New Zealand officials detained two foreigners for not complying with a country-wide order of self-isolating amid the coronavirus outbreak.

Immigration New Zealand told Bloomberg on Tuesday that the two people were from Southeast Asia and have been quarantined. If they fail to see it out, they will be deported, officials said.

"This kind of behavior is completely irresponsible and will not be tolerated," Immigration New Zealand Compliance and Verification General Manager Stephen Vaughan told Bloomberg. "The travel restrictions and requirements to self-isolate are in place for a good reason and will help save lives by reducing the spread of coronavirus."

The New Zealand government released new travel restrictions on Monday, saying international travelers had to self isolate for 14 days upon arrival in the country, according to the New Zealand Herald.

"Being deported has serious consequences.

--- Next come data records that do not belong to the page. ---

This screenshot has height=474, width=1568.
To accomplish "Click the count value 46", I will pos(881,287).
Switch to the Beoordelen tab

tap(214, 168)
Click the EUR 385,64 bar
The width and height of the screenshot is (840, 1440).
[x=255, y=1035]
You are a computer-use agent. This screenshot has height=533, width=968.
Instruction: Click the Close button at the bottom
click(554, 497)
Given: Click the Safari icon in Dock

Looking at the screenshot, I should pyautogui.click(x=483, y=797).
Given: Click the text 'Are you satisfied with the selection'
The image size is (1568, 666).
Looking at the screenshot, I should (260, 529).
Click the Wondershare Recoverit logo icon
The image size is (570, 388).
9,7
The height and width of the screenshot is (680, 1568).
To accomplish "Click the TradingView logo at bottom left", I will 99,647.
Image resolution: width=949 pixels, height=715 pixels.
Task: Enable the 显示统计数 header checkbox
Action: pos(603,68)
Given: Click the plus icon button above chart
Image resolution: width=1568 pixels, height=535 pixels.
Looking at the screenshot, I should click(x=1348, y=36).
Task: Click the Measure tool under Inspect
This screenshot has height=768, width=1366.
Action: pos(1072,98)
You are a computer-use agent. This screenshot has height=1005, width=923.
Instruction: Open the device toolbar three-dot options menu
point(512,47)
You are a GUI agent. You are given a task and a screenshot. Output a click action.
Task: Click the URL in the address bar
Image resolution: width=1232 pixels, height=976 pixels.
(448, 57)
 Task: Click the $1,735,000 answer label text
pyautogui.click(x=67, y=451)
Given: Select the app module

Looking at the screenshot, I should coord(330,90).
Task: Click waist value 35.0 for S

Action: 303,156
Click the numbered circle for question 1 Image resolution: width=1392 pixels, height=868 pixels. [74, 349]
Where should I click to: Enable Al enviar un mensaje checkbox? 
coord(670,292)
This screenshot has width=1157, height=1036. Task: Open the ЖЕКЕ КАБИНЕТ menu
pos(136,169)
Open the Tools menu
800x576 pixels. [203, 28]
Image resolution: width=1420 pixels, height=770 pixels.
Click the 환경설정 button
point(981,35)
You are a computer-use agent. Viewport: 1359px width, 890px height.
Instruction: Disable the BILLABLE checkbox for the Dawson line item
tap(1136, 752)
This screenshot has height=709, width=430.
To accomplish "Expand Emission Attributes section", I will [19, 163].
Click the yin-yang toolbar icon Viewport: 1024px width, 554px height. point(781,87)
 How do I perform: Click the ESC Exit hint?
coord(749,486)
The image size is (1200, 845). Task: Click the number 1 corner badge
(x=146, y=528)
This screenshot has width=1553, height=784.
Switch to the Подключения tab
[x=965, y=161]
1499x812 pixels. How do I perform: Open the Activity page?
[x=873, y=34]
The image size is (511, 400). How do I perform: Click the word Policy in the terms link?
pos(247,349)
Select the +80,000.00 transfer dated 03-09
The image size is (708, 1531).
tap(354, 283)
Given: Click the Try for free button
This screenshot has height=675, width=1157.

It means individuals will be banned from returning to New Zealand for a period of time and they may also find it difficult to travel to other countries," Vaughan told the Herald.

Prime Minister Jacinda Ardern told Bloomberg that those who break the rules "are not welcome."

"I consider this a warning to all those who choose to come to New Zealand," Ardern said. "We take our role of being hospitable hosts very seriously, but in turn, we ask that visitors reciprocate."

As of Monday morning, New Zealand had 11 confirmed and two probable cases of COVID-19 in the country.

Worldwide, more than 185,000 have been infected with COVID-19 and 7,300 have died.